Parties to the transaction

CACF is a subsidiary of Crédit Agricole Group and specialises in consumer credit. It offers financing, insurance and service solutions. Crédit Agricole Group is a leading player in the banking sector, active in commercial banking, insurance, corporate and investment banking, savings management and financial services.

Ménafinance is active in the field of consumer loans, particularly for Fnac-Darty customers. It also distributes insurance products, including creditor insurance on behalf of third parties. Prior to the transaction, Ménafinance was jointly controlled by CACF and Etablissements Darty et Fils.

The proposed transaction is not likely to harm competition

The Autorité analysed the horizontal effects (overlap in the businesses of the parties) of the transaction on the markets for consumer credit and issuance of payment cards where both Crédit Agricole Group and Ménafinance are active.

The Autorité noted that, whatever the market segmentation considered, the market share of the new entity will remain below or close to 25%. The new entity will also continue to face competition from numerous competitors of comparable size, including BPCE (and its subsidiary Oney Bank), BNP Paribas (Cetelem) and Crédit Mutuel (Cofidis). The Autorité also noted that Ménafinance’s activities were already well integrated within CACF prior to the transaction, as Ménafinance is part of a portfolio of CACF subsidiaries active in these markets.

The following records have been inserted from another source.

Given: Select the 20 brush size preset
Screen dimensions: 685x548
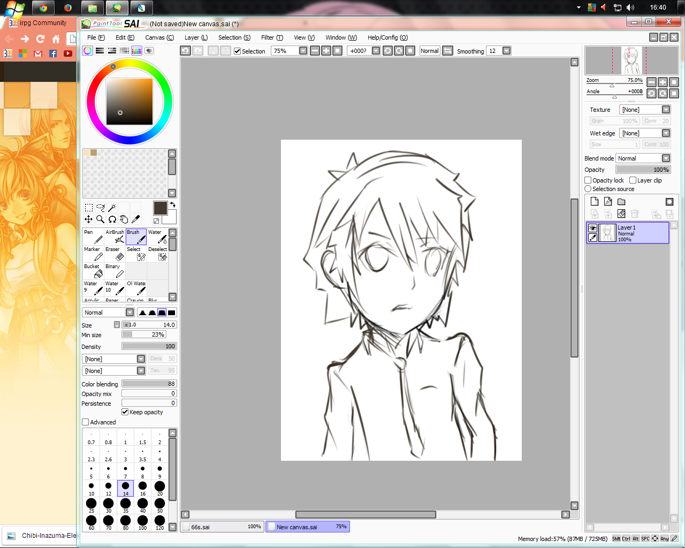Looking at the screenshot, I should (159, 489).
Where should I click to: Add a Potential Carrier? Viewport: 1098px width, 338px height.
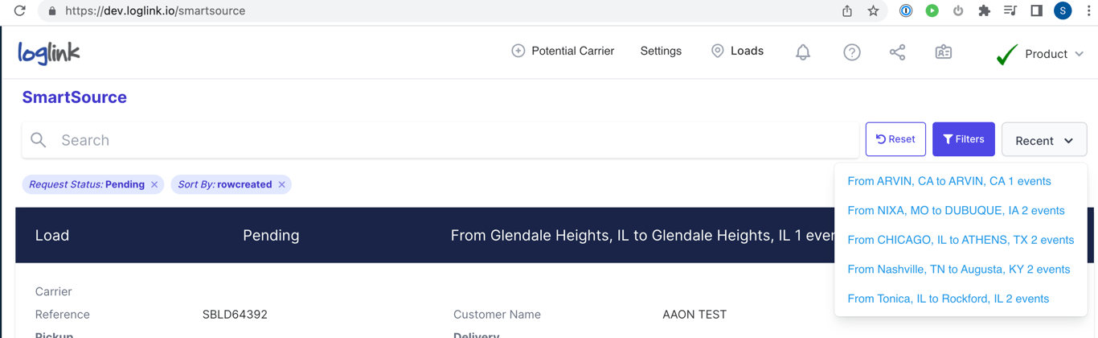pyautogui.click(x=563, y=52)
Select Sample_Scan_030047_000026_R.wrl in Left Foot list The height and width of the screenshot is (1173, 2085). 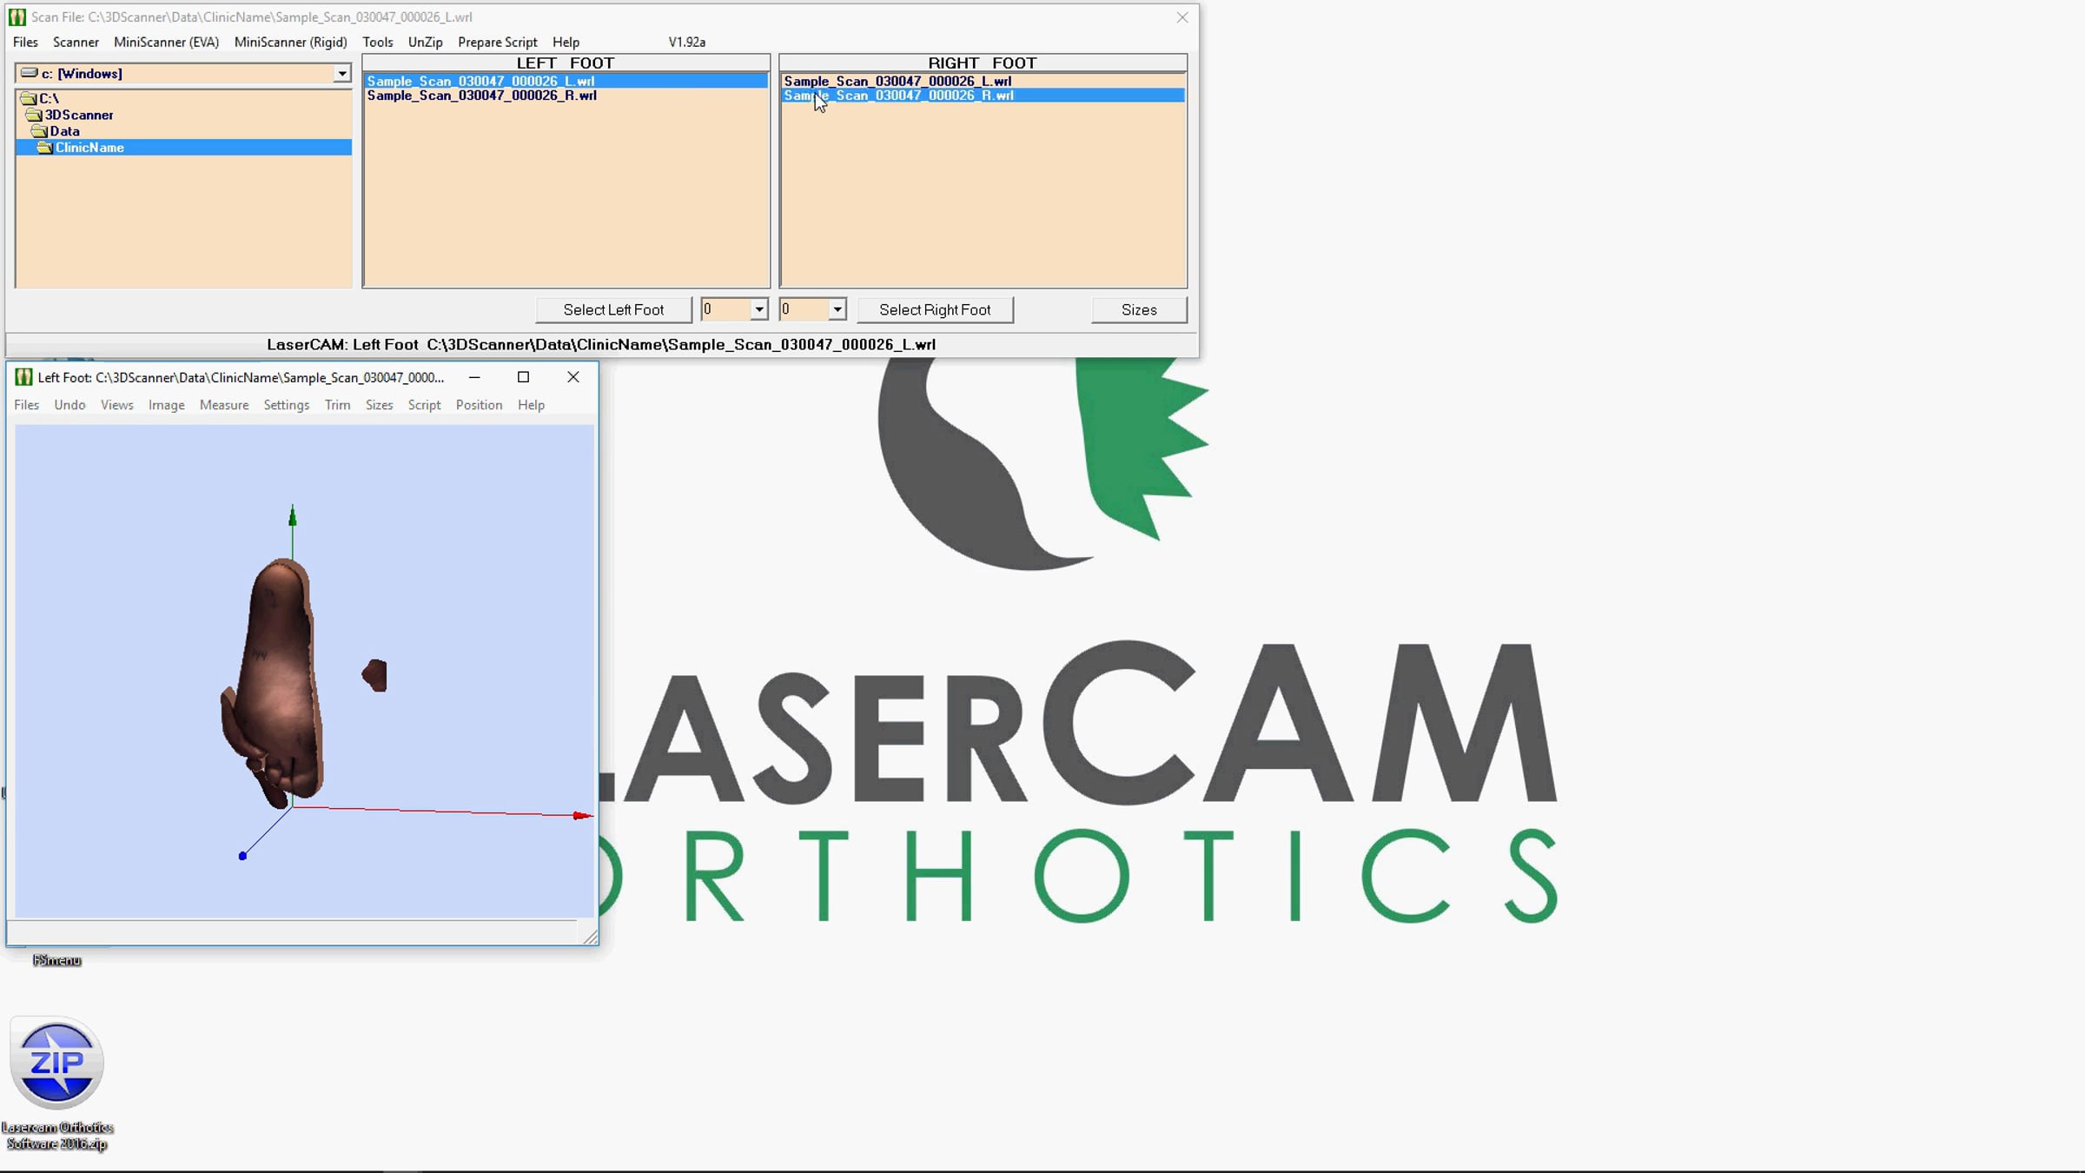click(x=481, y=96)
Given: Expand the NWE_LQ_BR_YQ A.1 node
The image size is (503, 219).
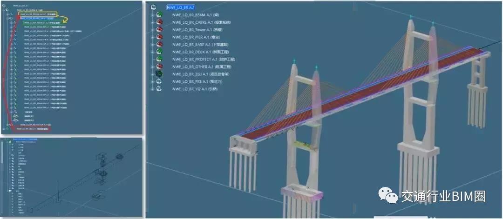Looking at the screenshot, I should pyautogui.click(x=152, y=89).
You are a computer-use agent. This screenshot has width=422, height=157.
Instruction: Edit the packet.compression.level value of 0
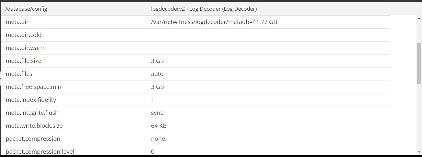pyautogui.click(x=153, y=151)
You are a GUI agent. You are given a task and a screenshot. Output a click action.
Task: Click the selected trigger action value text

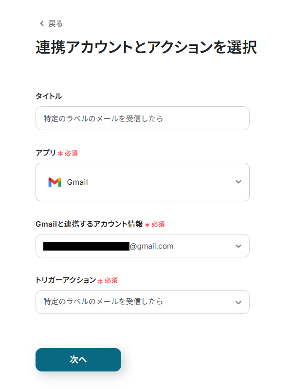(103, 302)
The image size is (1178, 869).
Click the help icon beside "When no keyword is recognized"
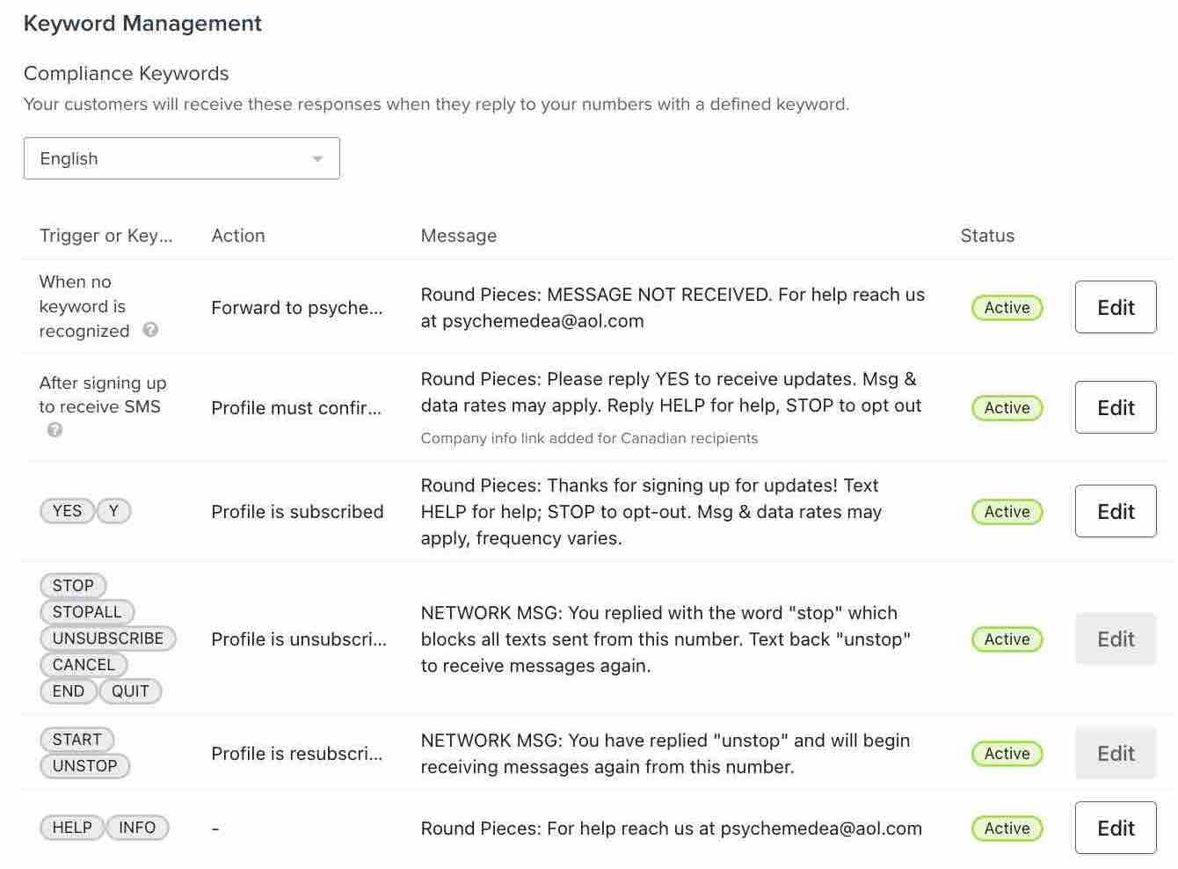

The Autorité also analysed the effects[1] of the transaction on the markets for the production and distribution of insurance products. It however considered that the transaction was not likely to affect competition given the low market shares of the new entity and the presence of alternative operators in these markets.

At the end of its analysis of competition, the Autorité cleared the transaction without conditions.

 

[1] The Autorité also examined vertical effects resulting from the companies being active in markets at different stages of the value chain.